━━ DATA FOR REVIEW ━━
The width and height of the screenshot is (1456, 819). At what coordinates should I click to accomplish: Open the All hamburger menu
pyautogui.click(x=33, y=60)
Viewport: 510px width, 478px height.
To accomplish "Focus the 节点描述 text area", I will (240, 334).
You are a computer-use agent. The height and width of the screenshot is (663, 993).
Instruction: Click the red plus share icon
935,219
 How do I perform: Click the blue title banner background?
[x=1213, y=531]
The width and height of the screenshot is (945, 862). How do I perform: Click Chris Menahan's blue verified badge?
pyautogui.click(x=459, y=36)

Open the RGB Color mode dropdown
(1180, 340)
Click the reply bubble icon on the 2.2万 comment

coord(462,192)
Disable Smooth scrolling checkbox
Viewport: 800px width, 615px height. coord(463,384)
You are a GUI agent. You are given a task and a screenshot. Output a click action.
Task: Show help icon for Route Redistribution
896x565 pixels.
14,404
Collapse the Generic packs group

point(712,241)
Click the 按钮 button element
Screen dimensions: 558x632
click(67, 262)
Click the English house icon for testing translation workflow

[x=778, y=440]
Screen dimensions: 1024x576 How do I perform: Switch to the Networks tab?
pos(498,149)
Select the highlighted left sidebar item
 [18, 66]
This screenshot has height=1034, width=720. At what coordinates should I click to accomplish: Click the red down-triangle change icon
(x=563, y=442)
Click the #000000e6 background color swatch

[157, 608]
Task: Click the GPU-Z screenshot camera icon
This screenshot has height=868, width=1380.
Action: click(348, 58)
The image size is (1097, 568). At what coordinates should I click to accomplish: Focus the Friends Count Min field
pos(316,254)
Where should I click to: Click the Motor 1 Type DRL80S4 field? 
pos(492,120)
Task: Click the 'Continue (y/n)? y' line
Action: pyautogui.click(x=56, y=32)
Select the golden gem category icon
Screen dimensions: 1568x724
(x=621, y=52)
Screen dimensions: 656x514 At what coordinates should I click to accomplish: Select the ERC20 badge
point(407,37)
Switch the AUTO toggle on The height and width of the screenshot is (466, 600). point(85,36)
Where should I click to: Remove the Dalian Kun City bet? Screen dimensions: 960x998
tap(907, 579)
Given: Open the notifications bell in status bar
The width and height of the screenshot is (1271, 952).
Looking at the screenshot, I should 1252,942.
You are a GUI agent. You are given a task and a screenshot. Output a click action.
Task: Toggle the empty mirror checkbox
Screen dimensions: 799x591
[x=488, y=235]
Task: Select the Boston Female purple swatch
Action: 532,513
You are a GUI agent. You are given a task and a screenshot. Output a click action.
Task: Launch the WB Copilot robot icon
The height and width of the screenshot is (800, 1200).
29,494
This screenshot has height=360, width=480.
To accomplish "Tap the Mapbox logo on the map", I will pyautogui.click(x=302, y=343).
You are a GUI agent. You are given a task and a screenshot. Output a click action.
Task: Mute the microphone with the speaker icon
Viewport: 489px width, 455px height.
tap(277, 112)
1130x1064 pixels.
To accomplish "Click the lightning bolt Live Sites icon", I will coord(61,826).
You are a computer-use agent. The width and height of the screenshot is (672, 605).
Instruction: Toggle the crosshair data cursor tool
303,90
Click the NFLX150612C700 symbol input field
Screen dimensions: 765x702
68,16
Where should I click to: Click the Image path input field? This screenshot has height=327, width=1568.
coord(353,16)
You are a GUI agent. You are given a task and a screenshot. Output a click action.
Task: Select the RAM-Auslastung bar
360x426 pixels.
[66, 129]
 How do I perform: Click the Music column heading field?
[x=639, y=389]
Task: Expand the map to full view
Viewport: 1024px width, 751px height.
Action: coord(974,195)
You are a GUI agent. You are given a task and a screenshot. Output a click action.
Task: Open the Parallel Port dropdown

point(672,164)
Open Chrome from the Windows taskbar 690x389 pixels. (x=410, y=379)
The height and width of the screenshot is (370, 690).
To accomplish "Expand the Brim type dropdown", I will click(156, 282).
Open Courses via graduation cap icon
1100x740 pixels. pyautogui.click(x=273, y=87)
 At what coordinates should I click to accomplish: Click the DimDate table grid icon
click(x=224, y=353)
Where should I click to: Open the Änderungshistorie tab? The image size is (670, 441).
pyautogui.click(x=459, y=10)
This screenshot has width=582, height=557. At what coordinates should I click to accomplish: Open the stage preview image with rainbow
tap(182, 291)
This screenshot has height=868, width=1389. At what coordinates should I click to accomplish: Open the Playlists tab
━━━
#### TASK BRIEF:
Scan the material above for the string "Expand" and return the lines that hold it.

#### REPLY:
Task: Expand the map to full view
To accomplish "Expand the Brim type dropdown", I will click(156, 282).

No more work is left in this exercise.